December 8, 2009 Favorable Editorial in the Richmond Times-Dispatch, Richmond, VA
 

May I strongly recommend that Virginia citizens who wish to comment on the health benefits proposal pause for a moment to read this editorial today in our state capital newspaper. 

It makes perfectly clear that the cost to the state is negligible, since beneficiaries will have to secure this coverage at their expense or the state employee.

Sincerely,

Bob Witeck

The Richmond Times Dispatch Editorial

Tuesday, December 8, 2009

Morgan Griffith, the Republican majority leader in the House of Delegates,
cried foul last week when Gov. Tim Kaine announced a change to state
health-insurance policies that would allow same-sex partners to benefit. "He
gets to throw a bone to his base and then create a land mine for the
incoming administration," Griffith said, adding: "To change a policy in the
last month of administration calls it into question."

A close examination suggests Griffith, not Kaine, is being hasty.

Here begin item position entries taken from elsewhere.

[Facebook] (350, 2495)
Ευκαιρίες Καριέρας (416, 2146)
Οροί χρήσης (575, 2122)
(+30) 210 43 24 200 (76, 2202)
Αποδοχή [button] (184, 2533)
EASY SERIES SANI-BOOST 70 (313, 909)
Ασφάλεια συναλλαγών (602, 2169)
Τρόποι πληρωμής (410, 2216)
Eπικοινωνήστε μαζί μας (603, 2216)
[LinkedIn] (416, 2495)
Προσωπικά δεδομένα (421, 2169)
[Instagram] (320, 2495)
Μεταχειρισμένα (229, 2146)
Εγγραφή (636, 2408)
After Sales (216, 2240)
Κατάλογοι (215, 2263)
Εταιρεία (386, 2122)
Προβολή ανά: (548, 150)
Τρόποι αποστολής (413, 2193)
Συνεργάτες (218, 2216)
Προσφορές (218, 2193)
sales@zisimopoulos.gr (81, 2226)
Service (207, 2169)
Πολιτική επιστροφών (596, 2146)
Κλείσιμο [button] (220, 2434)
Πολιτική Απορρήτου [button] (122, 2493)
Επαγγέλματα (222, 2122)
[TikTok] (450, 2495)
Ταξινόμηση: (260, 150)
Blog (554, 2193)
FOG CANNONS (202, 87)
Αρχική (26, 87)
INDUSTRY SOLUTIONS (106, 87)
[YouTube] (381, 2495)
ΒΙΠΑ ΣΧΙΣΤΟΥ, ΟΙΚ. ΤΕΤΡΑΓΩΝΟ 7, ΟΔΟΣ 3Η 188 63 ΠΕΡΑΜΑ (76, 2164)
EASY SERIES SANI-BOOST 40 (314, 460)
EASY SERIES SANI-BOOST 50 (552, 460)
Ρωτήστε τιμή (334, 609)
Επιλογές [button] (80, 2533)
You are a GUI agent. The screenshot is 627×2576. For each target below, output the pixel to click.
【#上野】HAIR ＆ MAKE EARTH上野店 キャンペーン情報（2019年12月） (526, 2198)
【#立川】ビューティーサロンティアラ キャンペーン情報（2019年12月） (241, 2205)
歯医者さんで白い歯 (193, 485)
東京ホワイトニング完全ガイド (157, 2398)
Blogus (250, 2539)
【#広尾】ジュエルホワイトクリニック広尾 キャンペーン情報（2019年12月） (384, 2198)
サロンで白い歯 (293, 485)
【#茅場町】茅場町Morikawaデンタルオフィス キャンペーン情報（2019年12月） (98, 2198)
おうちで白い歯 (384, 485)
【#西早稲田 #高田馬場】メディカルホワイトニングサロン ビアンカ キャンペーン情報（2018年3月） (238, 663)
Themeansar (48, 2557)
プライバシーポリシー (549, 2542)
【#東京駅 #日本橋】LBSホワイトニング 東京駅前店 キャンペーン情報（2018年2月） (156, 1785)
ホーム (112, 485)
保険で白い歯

The policy
change would permit state employees to offer coverage to (1) a single
qualified adult (2) who lived in the same household for at least a year.
That could be a same-sex partner, a brother, an aunt, an elderly parent, or
merely a close friend.

What's more, the state employee offering the coverage would have to pay the
full cost of the coverage. That stands in sharp contrast with other coverage
for state workers, under which the employee pays only a small fraction -- 20
percent or less -- of the premium price.

Given that requirement, and the fact that only a minute fraction of state
employees are likely to seek the coverage, it seems unlikely that the cost
to the taxpayers would amount to more than the proverbial budgetary rounding
error. Gov.-elect Bob McDonnell has termed the proposal "noble." That might
be too generous a term for so stingy a change. But we're glad to see he's
open to it -- and hope the Assembly will be as well.